WHAT THE TASK ASKS – Please reproduce, exactly and in full, the lines from the one containing "Task: Click the green chat bubble icon" to the end of the material below.

DATA UNDER STUDY –
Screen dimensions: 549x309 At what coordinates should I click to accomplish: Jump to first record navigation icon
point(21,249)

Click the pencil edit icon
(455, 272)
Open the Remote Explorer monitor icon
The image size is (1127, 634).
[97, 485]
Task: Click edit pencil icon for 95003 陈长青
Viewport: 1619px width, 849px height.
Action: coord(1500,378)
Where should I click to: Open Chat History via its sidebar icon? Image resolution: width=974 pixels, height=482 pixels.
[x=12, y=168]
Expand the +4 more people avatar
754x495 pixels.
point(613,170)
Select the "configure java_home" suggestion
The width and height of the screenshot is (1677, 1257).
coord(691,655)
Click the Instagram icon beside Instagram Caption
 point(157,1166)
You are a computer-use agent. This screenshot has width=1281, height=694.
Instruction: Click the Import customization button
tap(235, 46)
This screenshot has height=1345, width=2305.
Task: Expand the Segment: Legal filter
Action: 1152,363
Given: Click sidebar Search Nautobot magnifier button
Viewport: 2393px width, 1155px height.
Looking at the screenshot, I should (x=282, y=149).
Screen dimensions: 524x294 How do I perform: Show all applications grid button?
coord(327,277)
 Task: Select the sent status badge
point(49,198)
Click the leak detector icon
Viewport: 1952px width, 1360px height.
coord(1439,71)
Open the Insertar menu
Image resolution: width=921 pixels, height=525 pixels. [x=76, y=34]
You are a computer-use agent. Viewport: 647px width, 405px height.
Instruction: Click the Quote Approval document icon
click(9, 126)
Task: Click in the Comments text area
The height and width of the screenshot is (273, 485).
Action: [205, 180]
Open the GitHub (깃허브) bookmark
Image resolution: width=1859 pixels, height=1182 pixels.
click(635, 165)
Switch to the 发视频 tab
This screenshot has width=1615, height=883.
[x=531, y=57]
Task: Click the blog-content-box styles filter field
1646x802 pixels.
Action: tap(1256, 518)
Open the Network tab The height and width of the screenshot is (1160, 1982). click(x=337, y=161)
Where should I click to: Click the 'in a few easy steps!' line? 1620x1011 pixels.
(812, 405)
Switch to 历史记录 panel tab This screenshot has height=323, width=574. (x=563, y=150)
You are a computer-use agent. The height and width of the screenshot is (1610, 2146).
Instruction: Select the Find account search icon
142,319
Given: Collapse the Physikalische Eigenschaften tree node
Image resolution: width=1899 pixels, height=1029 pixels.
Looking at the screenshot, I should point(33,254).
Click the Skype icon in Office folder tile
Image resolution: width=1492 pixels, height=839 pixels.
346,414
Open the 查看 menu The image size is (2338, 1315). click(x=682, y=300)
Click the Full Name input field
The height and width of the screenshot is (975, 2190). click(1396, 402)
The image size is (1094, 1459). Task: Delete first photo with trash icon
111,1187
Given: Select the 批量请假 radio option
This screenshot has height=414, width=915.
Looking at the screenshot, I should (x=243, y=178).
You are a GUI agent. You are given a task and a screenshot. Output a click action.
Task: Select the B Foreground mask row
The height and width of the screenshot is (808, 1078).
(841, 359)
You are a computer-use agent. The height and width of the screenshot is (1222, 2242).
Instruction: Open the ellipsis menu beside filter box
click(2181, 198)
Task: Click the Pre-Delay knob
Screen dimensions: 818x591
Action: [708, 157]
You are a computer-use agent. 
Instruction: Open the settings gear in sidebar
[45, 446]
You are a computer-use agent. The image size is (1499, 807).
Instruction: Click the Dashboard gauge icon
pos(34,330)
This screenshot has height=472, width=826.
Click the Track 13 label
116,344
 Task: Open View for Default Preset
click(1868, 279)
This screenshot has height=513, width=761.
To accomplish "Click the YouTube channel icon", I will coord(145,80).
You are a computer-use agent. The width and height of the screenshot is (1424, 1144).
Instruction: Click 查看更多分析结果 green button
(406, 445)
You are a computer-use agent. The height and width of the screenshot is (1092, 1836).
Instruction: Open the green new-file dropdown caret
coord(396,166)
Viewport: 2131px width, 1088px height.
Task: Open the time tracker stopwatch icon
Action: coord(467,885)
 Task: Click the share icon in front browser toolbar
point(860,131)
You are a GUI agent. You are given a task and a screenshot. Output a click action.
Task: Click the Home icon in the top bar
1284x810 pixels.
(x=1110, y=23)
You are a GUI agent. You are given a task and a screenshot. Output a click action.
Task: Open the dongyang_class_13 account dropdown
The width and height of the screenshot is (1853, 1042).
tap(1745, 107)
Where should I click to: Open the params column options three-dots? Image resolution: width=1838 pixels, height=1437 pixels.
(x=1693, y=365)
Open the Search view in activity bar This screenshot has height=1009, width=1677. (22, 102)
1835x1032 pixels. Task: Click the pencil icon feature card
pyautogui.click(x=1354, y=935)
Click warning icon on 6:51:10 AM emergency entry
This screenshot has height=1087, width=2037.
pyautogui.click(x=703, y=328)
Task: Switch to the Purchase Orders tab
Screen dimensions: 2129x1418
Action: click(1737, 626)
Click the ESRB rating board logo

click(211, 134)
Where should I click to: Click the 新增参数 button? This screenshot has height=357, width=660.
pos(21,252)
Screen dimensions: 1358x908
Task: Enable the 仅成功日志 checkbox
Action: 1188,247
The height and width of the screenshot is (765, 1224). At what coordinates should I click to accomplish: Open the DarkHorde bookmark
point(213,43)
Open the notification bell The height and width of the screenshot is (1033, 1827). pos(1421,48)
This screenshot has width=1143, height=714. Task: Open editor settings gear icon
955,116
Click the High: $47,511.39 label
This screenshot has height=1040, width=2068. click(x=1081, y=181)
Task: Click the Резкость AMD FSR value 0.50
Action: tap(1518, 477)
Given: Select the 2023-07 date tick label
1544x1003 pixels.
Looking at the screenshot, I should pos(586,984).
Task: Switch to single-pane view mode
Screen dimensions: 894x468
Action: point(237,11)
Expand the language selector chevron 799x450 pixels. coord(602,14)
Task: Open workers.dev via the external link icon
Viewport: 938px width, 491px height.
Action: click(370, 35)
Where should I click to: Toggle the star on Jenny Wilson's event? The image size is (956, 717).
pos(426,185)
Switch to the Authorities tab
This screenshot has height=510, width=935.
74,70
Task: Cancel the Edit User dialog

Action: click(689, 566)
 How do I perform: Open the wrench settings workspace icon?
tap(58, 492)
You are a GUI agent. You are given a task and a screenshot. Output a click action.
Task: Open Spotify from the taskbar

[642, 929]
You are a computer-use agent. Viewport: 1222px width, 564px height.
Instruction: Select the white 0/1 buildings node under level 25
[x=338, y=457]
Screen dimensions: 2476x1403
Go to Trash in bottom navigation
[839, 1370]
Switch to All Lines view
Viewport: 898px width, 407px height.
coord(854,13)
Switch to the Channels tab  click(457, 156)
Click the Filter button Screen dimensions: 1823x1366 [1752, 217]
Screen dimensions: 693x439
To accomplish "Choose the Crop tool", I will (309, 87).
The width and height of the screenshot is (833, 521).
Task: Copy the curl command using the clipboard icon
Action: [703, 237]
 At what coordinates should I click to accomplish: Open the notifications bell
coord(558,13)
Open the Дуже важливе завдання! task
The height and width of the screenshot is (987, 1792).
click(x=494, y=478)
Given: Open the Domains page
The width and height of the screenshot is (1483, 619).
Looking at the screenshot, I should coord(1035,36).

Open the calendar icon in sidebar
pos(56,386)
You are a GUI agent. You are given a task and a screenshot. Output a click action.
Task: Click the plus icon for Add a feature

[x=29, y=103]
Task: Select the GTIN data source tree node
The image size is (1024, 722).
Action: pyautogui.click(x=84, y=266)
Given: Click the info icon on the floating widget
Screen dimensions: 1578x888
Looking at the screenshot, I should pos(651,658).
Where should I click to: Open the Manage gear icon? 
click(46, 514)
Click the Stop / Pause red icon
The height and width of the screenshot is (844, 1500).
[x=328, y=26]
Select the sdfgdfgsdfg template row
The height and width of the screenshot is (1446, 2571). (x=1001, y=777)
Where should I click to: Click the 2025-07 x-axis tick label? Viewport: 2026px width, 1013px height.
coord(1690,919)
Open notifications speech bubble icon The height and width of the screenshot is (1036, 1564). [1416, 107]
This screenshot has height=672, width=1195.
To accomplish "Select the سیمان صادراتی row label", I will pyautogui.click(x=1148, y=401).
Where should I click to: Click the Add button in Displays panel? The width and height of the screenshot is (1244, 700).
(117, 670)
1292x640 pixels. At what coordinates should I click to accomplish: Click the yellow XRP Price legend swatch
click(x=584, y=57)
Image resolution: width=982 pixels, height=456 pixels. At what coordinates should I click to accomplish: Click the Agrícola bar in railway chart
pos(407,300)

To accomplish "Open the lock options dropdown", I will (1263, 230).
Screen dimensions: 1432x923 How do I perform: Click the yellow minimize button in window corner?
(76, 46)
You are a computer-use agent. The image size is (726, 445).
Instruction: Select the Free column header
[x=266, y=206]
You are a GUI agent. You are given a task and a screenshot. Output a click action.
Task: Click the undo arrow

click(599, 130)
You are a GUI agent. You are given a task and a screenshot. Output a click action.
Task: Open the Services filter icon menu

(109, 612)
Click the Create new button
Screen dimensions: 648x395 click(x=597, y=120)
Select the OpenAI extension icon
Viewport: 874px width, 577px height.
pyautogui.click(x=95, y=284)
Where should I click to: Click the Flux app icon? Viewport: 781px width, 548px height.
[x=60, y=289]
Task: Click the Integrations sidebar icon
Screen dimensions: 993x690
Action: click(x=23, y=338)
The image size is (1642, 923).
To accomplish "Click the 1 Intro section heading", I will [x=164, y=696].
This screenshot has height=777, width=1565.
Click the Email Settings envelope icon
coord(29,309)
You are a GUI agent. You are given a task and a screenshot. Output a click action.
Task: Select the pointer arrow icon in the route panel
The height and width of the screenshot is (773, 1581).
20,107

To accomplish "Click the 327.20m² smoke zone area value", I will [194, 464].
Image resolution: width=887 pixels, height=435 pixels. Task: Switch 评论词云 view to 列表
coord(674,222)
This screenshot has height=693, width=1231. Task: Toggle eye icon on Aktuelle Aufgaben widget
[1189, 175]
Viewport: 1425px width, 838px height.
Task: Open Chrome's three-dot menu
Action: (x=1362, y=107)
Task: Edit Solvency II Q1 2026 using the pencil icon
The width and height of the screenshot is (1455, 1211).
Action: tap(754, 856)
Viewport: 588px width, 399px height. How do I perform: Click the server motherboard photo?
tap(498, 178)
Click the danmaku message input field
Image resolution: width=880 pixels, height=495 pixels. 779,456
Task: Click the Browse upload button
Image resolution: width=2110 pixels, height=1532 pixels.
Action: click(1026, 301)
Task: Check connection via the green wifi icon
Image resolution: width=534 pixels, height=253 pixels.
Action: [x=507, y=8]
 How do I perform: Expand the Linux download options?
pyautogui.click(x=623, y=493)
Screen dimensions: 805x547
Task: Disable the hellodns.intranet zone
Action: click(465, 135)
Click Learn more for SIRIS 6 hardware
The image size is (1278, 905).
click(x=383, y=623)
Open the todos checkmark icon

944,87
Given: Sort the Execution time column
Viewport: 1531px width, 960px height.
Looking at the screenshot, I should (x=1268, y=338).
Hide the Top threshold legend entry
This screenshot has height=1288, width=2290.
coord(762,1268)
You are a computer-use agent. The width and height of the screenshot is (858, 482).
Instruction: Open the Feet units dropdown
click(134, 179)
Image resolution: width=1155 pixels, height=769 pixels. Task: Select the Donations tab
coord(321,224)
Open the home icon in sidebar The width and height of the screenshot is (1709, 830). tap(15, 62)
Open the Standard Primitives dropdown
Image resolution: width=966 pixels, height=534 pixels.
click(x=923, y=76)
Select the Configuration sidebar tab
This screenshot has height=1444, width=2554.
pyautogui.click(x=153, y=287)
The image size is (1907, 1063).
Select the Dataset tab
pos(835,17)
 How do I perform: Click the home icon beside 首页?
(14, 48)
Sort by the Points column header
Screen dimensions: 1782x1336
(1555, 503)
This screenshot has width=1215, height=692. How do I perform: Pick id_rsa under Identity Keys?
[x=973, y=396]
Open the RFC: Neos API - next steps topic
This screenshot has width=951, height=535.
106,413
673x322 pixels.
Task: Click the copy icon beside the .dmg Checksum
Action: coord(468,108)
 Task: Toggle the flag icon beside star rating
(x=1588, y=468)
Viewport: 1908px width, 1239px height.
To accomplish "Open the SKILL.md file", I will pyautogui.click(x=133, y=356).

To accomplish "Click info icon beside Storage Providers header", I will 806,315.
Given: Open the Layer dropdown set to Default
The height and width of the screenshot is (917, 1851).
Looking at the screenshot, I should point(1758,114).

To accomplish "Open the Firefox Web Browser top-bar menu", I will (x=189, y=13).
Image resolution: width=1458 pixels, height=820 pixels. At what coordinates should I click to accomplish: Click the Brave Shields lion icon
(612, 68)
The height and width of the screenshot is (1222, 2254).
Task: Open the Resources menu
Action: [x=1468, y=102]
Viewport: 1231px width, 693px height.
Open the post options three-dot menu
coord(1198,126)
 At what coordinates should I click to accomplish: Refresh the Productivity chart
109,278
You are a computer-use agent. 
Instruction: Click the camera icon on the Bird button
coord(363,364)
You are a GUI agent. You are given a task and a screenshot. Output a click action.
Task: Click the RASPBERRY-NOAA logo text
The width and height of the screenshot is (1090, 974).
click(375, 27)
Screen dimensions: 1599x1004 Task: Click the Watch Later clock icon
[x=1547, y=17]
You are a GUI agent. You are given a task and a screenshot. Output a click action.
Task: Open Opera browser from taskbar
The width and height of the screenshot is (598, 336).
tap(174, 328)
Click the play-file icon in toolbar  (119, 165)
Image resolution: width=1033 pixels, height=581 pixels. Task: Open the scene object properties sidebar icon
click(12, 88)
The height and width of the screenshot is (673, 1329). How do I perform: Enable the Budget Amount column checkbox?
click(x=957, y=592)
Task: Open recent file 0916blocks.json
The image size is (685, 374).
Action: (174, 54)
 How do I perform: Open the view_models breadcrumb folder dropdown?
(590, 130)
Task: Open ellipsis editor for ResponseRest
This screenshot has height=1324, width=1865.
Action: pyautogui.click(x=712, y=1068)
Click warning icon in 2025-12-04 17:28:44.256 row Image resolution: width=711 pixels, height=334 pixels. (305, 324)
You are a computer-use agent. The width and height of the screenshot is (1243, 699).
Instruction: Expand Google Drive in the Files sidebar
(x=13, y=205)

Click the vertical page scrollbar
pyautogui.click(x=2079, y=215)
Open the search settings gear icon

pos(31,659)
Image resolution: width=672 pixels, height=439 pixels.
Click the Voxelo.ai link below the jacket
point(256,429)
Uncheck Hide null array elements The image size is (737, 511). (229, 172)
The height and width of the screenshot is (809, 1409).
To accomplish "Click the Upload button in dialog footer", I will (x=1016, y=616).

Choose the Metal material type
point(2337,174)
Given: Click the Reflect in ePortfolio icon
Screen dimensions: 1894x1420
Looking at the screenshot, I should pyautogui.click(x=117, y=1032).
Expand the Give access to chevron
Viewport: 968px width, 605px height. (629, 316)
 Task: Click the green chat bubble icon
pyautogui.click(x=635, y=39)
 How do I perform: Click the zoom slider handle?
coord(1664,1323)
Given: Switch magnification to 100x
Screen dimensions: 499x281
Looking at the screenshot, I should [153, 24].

SOLUTION FOR THIS TASK –
 Task: Click the green chat bubble icon
pyautogui.click(x=635, y=39)
 How do I perform: Click the zoom slider handle?
coord(1664,1323)
Given: Switch magnification to 100x
Screen dimensions: 499x281
Looking at the screenshot, I should [153, 24].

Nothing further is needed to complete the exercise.